# [Passage shown]
Blog Post

Why it’s time for Facebook to offer a “pay for privacy” feature

Facebook’s privacy policies are back in the news again, and they reflect a major improvement — to the company’s PR strategy. Otherwise, it’s just the same old deal in which Facebook users agree to hand over more personal information in exchange for the right to use the service for free.

[company]Facebook[/company] slipped in the latest changes on Thursday morning, while hyping a new series of cutesy illustrations and “you’re in charge” messages that purport to educate users on how the social network uses their data. Users still don’t really get a say in how that data is used, though, as the New York Times notes:

Also noticeably absent from the new privacy explanations is the simple fact that Facebook users have very little control over how their information is used in advertising. The company asserts the right to use anything you do on Facebook to help it target ads to you, both on and off the service.

Facebook even tracks what you do on other websites and will use that information for advertising, too, unless you explicitly opt out of the extra tracking — an option that requires a trip to a third-party website or soon, the tweak of a setting on your mobile phone.

For now, the biggest practical consequences of the latest privacy changes, as Re/code observes, is that Facebook gets to gobble new data about your payment habits and your location. If you don’t like the new arrangement, your option is the same as it has always been: don’t use Facebook.

If this is the case, then, why is Facebook going to such lengths to talk up its new privacy “features” — such as Charlie the “privacy dinosaur” — in the first place? On one hand, this is a smart public relations exercises that lets Facebook, rather than critics and consumer groups, be the first to define what the changes are all about. And on the other hand, the company is just complying with the law: in light of a 20-year order from the FTC, Facebook must tell people when it changes its policies or else face nasty fines.

# [Provided data]
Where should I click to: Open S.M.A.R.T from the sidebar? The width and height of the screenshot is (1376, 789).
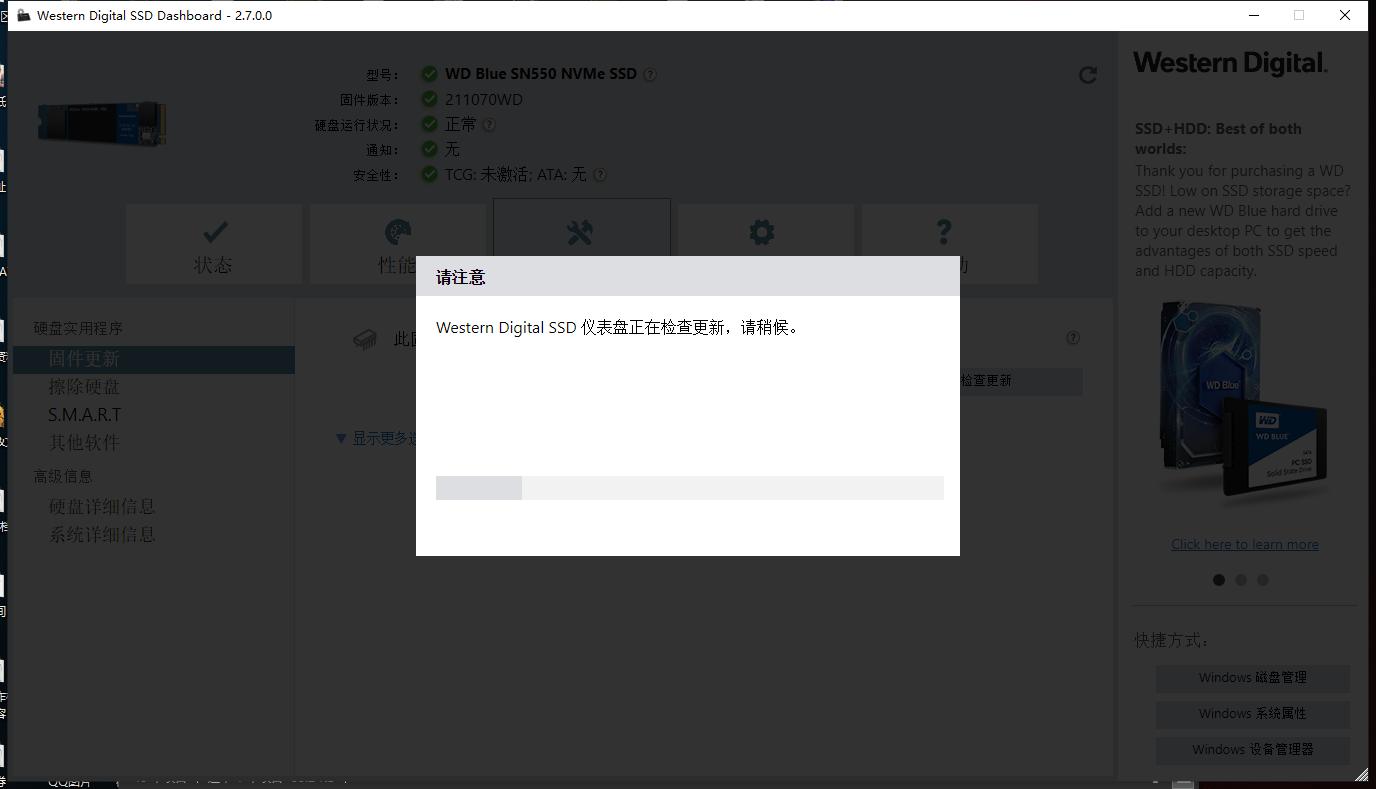tap(84, 414)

# [Exercise instructions]
1 – According to the blog post, what two new kinds of data does Facebook gain under its latest privacy changes?
2 – Summarize the blog post in two sentences.
3 – List every organization named in the blog post.

# [Response list]
1 – Facebook gains new data about users' payment habits and their location.

2 – Facebook's latest privacy changes come with cutesy illustrations and "you're in charge" messages, but users still have very little control over how their information is used in advertising, and Facebook now gets new data on their payment habits and location. The company talks up these changes both as a smart public relations move and because a 20-year FTC order requires it to tell people when its policies change.

3 –
- Facebook
- the New York Times
- Re/code
- the FTC